Il direttore del Fatto aggiunge
Luigi Di Maio continua a ripetere che sul programma non si tratta perchè l’hanno scelto gli elettori; sui ministri non si tratta perchè li hanno scelti gli elettori; e ovviamente non si tratta neppure sul premier (lui), perchè l’hanno scelto gli elettori.
Dimentica sempre di precisare: i suoi elettori. Che sono tanti. Ma non tutti.
Arrivare primi (come lista) con il 32,7% significa partire favoriti per l’incarico di formare un governo (anche se Mattarella potrebbe iniziare col centrodestra, cioè con la prima coalizione, sempre che non si sfasci nel frattempo).
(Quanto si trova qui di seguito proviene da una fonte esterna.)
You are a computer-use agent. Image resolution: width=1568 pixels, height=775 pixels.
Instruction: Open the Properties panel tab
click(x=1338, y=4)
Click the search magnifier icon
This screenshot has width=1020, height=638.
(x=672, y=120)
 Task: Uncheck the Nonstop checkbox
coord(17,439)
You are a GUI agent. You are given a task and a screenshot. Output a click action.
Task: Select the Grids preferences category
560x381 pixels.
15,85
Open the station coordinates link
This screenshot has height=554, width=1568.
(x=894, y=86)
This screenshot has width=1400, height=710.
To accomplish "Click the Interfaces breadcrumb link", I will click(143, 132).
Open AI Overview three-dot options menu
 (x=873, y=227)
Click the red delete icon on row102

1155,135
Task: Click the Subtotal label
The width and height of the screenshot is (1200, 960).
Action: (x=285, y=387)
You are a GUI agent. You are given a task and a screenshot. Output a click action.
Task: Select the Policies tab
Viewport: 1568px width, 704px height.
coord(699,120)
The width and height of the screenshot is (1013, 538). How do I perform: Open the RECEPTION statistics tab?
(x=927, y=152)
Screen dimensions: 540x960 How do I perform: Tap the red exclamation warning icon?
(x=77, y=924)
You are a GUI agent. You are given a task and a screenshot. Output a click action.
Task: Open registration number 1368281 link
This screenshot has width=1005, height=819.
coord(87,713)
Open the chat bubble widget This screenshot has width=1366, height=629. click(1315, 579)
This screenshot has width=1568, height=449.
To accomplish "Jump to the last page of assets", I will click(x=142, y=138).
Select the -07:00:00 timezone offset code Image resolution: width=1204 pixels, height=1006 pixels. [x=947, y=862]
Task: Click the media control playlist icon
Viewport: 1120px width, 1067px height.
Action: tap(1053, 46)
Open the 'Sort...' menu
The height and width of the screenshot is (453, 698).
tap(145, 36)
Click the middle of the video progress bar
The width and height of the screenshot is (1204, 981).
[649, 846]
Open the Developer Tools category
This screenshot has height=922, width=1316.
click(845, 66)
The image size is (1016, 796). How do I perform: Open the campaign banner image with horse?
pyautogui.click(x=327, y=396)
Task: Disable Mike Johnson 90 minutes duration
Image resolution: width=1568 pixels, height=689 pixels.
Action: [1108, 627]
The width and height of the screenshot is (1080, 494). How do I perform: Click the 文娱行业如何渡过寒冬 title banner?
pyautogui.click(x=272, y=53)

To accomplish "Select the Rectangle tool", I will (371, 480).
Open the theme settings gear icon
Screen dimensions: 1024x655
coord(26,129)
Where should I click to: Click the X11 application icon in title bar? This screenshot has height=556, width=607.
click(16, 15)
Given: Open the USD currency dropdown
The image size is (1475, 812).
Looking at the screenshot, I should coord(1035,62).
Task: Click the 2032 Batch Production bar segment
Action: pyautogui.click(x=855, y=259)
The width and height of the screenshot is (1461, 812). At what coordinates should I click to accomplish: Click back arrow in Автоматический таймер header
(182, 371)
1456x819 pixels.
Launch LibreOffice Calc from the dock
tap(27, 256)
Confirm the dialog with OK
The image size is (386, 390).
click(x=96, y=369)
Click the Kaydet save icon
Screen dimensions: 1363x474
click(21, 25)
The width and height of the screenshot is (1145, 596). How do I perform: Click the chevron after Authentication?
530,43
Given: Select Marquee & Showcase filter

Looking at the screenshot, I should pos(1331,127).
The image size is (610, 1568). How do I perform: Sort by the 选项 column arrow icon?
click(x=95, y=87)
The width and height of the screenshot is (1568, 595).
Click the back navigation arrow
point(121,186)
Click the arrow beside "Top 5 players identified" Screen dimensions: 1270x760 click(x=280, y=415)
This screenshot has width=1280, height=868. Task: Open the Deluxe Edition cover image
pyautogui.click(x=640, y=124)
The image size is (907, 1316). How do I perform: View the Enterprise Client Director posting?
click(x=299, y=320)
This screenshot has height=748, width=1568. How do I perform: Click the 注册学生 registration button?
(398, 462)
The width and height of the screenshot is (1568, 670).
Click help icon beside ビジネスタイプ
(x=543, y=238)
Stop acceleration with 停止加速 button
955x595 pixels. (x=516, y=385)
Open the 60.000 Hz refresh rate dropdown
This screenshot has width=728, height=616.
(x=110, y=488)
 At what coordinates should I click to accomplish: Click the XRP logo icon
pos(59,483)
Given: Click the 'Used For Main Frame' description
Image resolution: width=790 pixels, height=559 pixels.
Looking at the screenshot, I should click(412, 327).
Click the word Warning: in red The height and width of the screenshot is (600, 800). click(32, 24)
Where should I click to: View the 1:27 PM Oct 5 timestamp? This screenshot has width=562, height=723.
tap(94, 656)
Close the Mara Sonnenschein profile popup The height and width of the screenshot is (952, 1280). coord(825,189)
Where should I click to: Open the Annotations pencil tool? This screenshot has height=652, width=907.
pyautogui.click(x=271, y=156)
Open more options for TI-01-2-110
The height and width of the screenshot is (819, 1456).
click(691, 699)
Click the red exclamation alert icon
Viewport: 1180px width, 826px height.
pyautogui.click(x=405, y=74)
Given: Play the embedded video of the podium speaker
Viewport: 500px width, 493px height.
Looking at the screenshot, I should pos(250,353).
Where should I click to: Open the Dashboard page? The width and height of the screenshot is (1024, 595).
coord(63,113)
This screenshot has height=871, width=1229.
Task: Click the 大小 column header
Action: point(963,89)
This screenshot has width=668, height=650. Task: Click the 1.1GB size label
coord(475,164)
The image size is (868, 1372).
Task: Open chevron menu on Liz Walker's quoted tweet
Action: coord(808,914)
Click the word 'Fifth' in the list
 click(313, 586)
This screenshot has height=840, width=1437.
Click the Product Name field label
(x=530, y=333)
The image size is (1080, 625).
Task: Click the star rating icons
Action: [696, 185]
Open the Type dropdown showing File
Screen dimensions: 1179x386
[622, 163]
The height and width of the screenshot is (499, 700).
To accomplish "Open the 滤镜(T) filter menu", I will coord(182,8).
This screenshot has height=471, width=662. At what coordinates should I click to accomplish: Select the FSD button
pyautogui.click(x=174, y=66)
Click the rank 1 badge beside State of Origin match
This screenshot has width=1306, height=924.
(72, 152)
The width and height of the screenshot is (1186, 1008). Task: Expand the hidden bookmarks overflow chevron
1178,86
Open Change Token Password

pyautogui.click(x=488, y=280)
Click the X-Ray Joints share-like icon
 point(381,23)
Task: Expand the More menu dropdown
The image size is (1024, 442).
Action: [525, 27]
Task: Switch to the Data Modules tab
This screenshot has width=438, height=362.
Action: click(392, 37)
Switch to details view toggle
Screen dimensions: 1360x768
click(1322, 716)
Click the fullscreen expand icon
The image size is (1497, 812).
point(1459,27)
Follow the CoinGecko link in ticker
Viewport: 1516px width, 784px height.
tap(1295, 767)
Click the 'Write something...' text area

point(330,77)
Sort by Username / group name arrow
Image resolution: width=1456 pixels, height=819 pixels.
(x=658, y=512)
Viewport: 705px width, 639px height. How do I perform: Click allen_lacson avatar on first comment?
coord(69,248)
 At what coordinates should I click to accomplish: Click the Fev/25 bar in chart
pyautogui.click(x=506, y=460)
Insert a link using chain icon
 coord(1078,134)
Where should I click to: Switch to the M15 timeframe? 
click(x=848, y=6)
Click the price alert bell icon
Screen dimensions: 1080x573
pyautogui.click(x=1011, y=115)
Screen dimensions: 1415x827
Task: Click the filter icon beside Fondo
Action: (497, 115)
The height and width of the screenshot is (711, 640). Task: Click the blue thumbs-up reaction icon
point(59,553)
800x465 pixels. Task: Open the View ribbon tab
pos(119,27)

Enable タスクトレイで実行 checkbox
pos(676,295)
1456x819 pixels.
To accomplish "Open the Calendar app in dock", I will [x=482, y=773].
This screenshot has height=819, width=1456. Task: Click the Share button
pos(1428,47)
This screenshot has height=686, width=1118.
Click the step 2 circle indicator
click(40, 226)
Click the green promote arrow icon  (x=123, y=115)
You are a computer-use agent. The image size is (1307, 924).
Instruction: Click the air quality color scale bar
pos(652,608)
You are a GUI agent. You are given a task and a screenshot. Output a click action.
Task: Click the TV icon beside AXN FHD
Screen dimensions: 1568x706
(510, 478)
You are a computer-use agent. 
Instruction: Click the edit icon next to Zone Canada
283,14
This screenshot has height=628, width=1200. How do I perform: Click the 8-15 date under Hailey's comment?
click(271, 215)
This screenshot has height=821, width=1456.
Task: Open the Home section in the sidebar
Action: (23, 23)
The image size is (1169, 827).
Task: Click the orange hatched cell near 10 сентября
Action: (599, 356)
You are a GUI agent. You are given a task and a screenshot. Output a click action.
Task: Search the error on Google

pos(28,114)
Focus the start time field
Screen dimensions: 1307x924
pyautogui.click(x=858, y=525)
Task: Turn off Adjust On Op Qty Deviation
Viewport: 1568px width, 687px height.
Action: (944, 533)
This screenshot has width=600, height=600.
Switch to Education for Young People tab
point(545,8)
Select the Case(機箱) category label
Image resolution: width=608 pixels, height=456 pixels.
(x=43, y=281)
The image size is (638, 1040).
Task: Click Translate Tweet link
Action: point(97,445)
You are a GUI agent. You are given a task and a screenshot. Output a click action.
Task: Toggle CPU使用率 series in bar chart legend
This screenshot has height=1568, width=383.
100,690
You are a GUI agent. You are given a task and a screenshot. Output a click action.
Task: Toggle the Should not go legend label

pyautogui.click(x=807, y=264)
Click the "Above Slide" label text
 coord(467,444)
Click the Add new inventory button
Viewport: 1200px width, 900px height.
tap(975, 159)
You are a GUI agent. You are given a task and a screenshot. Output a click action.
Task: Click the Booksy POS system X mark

Ma non conferisce il diritto divino di fare un governo con i voti altrui, per giunta gratis.
Nessuno regala voti a chi nemmeno si abbassa a chiederglieli. Se il Pd pretendesse poltrone, i 5Stelle farebbero bene a rifiutare. Ma se chiedesse alcuni punti programmatici condivisibili, perchè no? La cosa sarebbe meno difficile se Di Maio aprisse la sua squadra di esterni ad altri indipendenti di centrosinistra, per un governo senza ministri parlamentari. E bilanciasse la sua premiership lasciando la presidenza di una Camera alla Lega. Dopodichè, è ovvio, è sul programma che dovrebbe garantire il cambiamento che gli elettori hanno appena chiesto. La palla tornerebbe al Pd, che dovrebbe scegliere: accettare una soluzione equilibrata o suicidarsi con nuove elezioni. Intendiamoci: il Pd sarebbe capace di optare per la seconda ipotesi. Ma almeno sarebbe chiaro di chi è la colpa.